Document excerpt:
— START —
Death without disequilibrium

We are all doomed.

We live in a 5 km thick layer of vapor at the surface of a 12,750 km sphere that, so far as we know, is the only oxidizing environment in the universe.

We can die from too much water or from too little water or from too much oxygen or too little oxygen.

At sea level or river level you are vulnerable to floods, at altitude you are vulnerable to gravity.

There’s aridity in Arizona, tornadoes in Texas, flooding in Florida, hurricanes in Hawaii, nor’easters in the north east, winter storms in Wisconsin, volcanoes in Vancouver, and in California the crust is moving simultaneously in more directions than the Governor.

But what are the alternatives? Our atmosphere and hydrosphere are, molecule by molecule, atom by atom, leaking off into space, and an Earth with no earthquakes and volcanoes (i.e., a cold, tectonically dead Earth) would no longer replace those gases (see Mars, Moon, Mercury, basically all of the M-worlds). Life needs an active world, one with outgassing volcanoes.
— END —
Material provided:
— START —
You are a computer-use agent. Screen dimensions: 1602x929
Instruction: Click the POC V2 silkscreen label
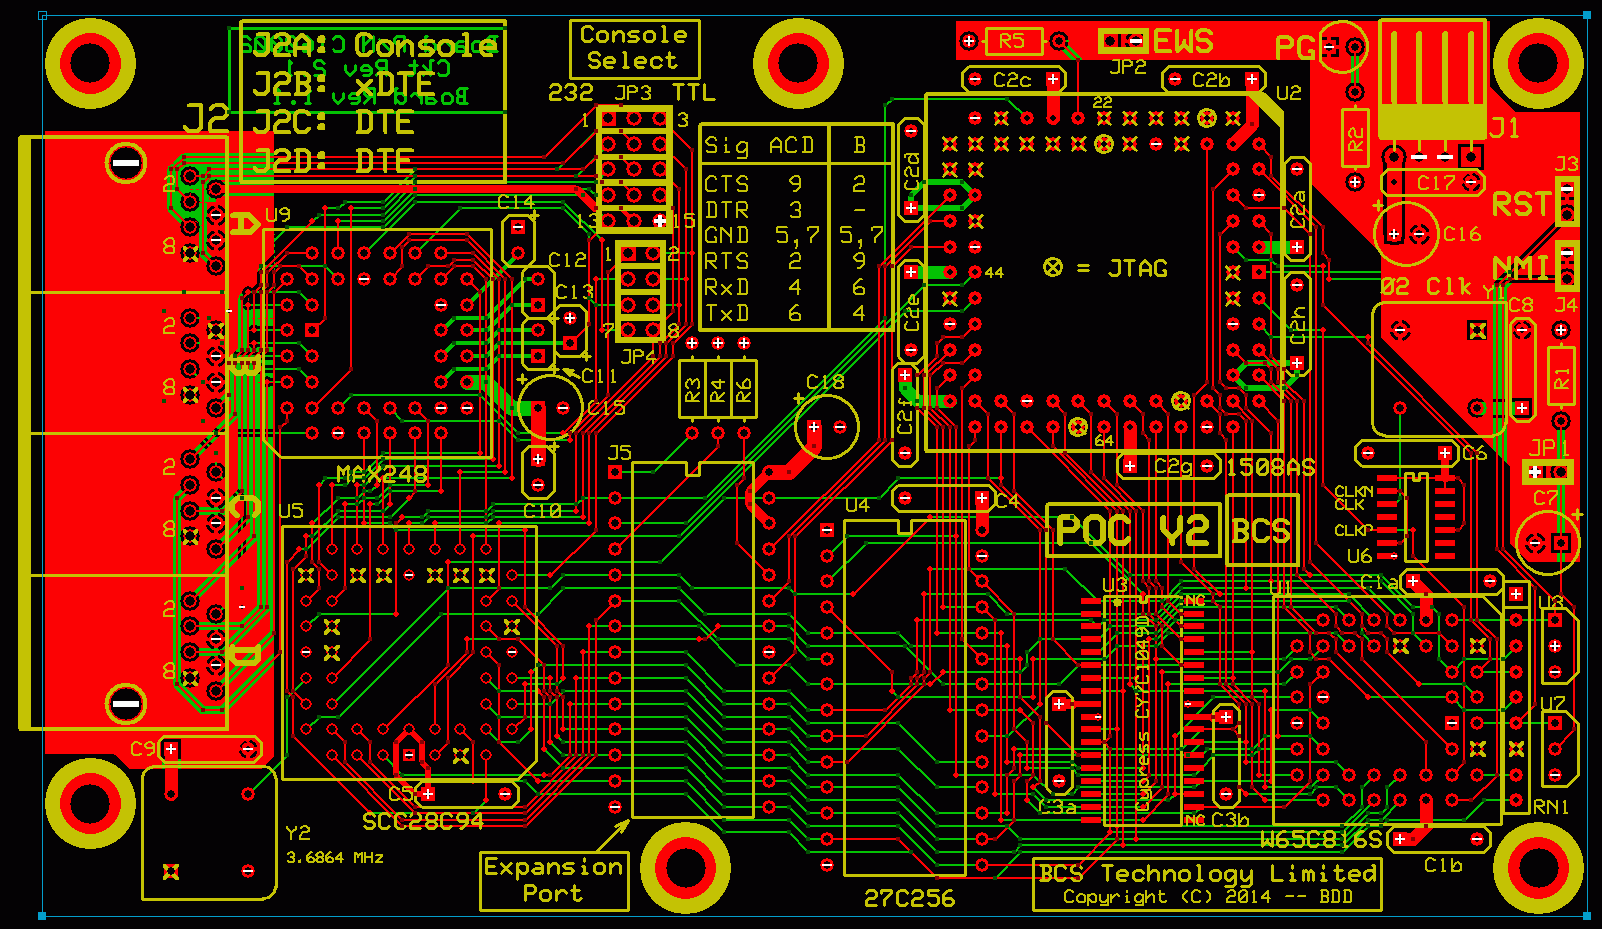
— END —
What you should do: Resume the essay on Earth's natural hazards after its last sentence, about life needing outgassing volcanoes. The lines above come from a separate source.

Answer below:
Storm activity not only brings water to the middle of continents, it is part of the processes that bring some thermal equilibrium to the planet. Greenhouse heating turns the atmosphere over, moving water vapor from the oceans to the continents, heat from the tropics to the poles, and prevents those pesky 250 degree day-night temperature variations. For planets with life, look for clouds and rain and storms and high winds. Just ask the Venusians.

Life is, and thrives on, disequilibrium, whether it is chemical, thermal, or gravitational. All of the universal plots to kill us involve, in one way or another, a reduction in disequilibrium and an increase in entropy.

Equilibrium is calm, quiet and deadly.